Comme les meilleurs restaurants, les bons disques finissent toujours par être recensés. Il se trouve toujours un fouineur pour vendre la mèche à la communauté. Tous les trois mois, et c’est une grande tradition de la culture rock, un magazine, une radio ou Nick Hornby sacrifie à sa liste des cent meilleurs disques/ chansons par catégorie en se faisant fort d’y placer d’obscurs et introuvables trésors

Il en va de la crédibilité des scribouillards de recommander des baladins inconnus comme d’autres jouent la leur en préconisant des cogneurs ou des chevaux susceptibles de jouer les trouble-fêtes. La grande vertu de ce manège, c’est qu’elle incite les maisons de disques à dépoussiérer leurs bandes et à rajouter des titres ou des démos jamais entendus, et les distributeurs à réapprovisionner leurs bacs de ces maudits albums qui ne leur avaient rien rapporté en leur temps. On ressort donc l’album « mythique » avec un autocollant explicatif et un extrait accrocheur de la dithyrambe.

Folk albionique

Vashti Bunyan est une des dernières grandes bénéficiaires de cette tradition. Au début des années 2000, vanté haut et fort par la nouvelle génération de chevelus à collier de perles, son unique album « Just Another Diamond Day » fait son apparition dans les comptes-rendus des magazines spécialisés en complément des opus de Nick Drake, Fairport Convention, Pentangle, Incredible String Band, et autres sommités du folk anglais des années soixante. Soudainement, tout le monde s’accordait à trouver sublime un disque ignoré pendant trois décennies. La nouvelle qu’un deuxième album allait voir le jour, qui serait produit par Devendra Banhart, un des thuriféraires les plus acharnés de la dame, ne fit qu’accélérer la sanctification du premier album. Autrefois trouvable uniquement sous une pile d’étoffes dans une jarre derrière une tenture dans la caverne d’Ali Baba, « Just Another Diamond Day » est aujourd’hui à la portée de tout un chacun.

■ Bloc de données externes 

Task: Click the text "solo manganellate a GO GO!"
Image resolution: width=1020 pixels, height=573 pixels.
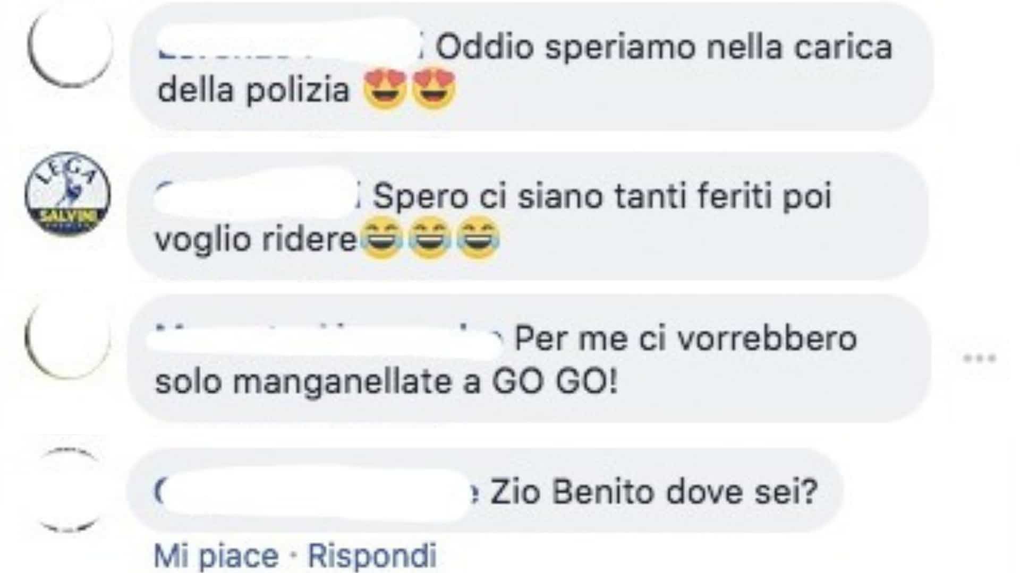Action: [x=386, y=382]
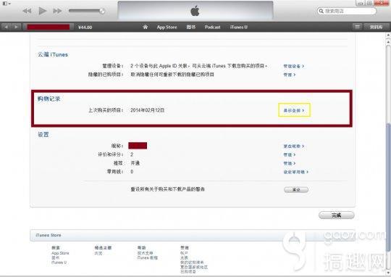Screen dimensions: 391x277
Task: Click the 管理设备 link
Action: point(294,66)
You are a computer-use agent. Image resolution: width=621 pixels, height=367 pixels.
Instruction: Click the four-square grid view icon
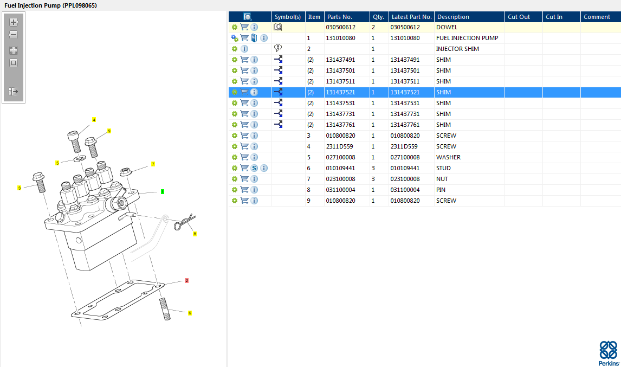pos(14,50)
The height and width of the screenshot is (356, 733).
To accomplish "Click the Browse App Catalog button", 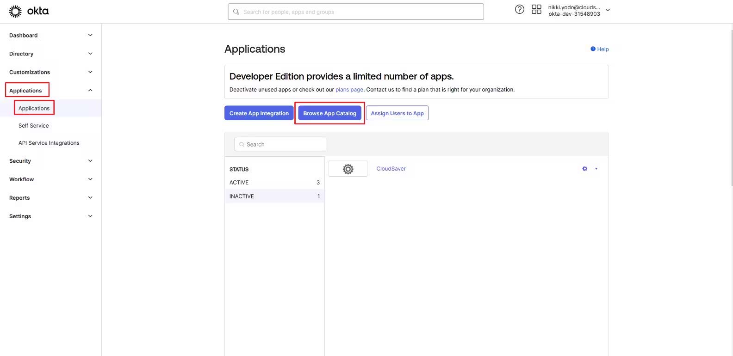I will [x=329, y=113].
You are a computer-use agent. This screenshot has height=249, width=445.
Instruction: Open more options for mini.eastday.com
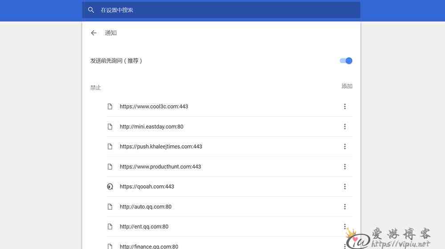tap(345, 126)
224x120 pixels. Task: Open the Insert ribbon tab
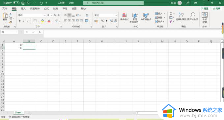[x=23, y=9]
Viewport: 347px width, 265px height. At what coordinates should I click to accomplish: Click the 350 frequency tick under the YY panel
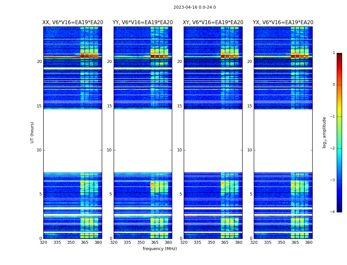click(141, 242)
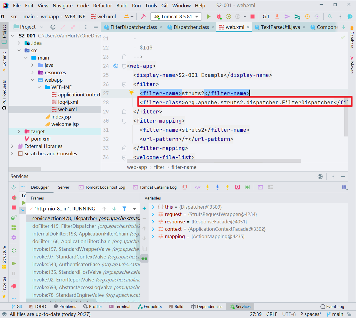Stop the running Tomcat with red square
Viewport: 356px width, 318px height.
tap(252, 17)
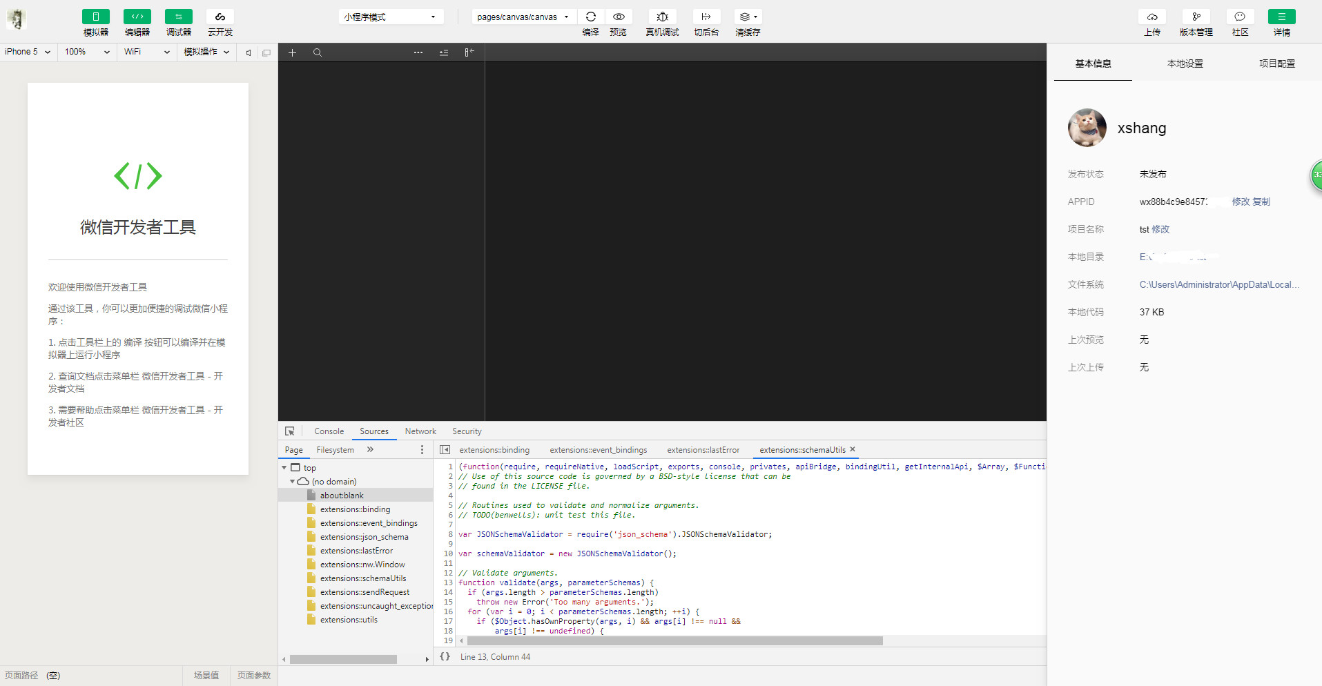
Task: Select extensions::json_schema in the file tree
Action: click(x=364, y=537)
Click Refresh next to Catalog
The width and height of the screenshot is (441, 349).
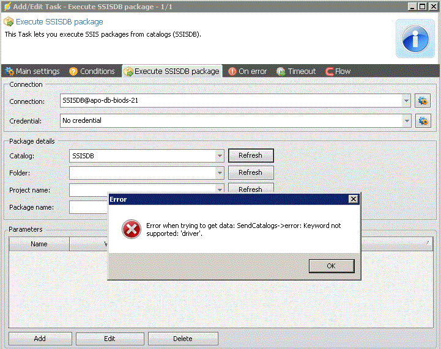[250, 156]
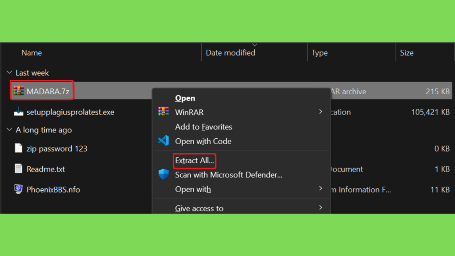Expand the WinRAR submenu arrow

[x=320, y=112]

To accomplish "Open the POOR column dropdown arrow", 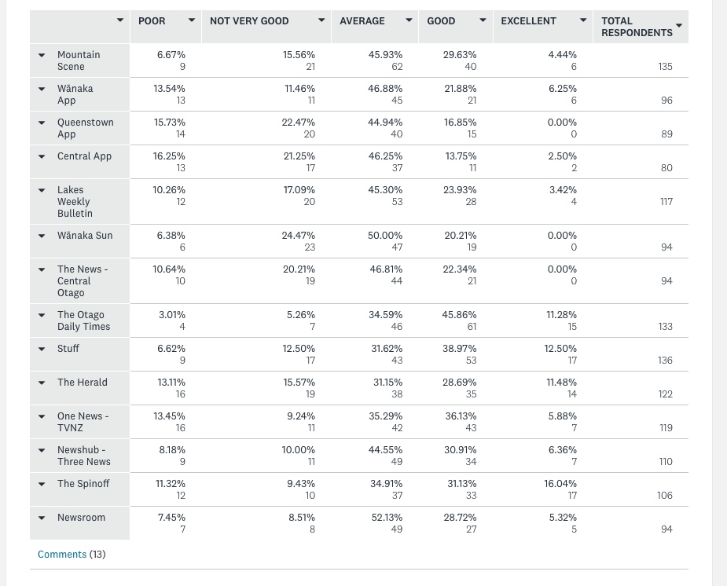I will (191, 20).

« Just Another Diamond Day » est la trame sonore d’un voyage en roulotte (!) de Londres aux confins de l’Ecosse, quand déçue de l’insuccès de ses premiers 45 tours produits par Andrew Loog Oldham (manageur des Stones) et pas encore complètement remise de son éjection d’une école d’art en 1964, Vashti Bunyan opta pour la campagne britannique et une vie de bohème. Inspirée par l’aventure, la jeune femme composa plusieurs chansons en chemin. A l’occasion d’un bref retour à Londres, elle présenta ces chansons à Joe Boyd, producteur réputé des plus grands noms du folk anglais. Enthousiasmé par les compositions de la jeune femme, le producteur rassembla Robin Williamson de l’Incredible String Band et Simon Nicol et Dave Swarbrick de Fairport Convention pour accompagner celle-ci en studio quelques mois plus tard. « Just Another Diamond Day » vit le jour en 1970.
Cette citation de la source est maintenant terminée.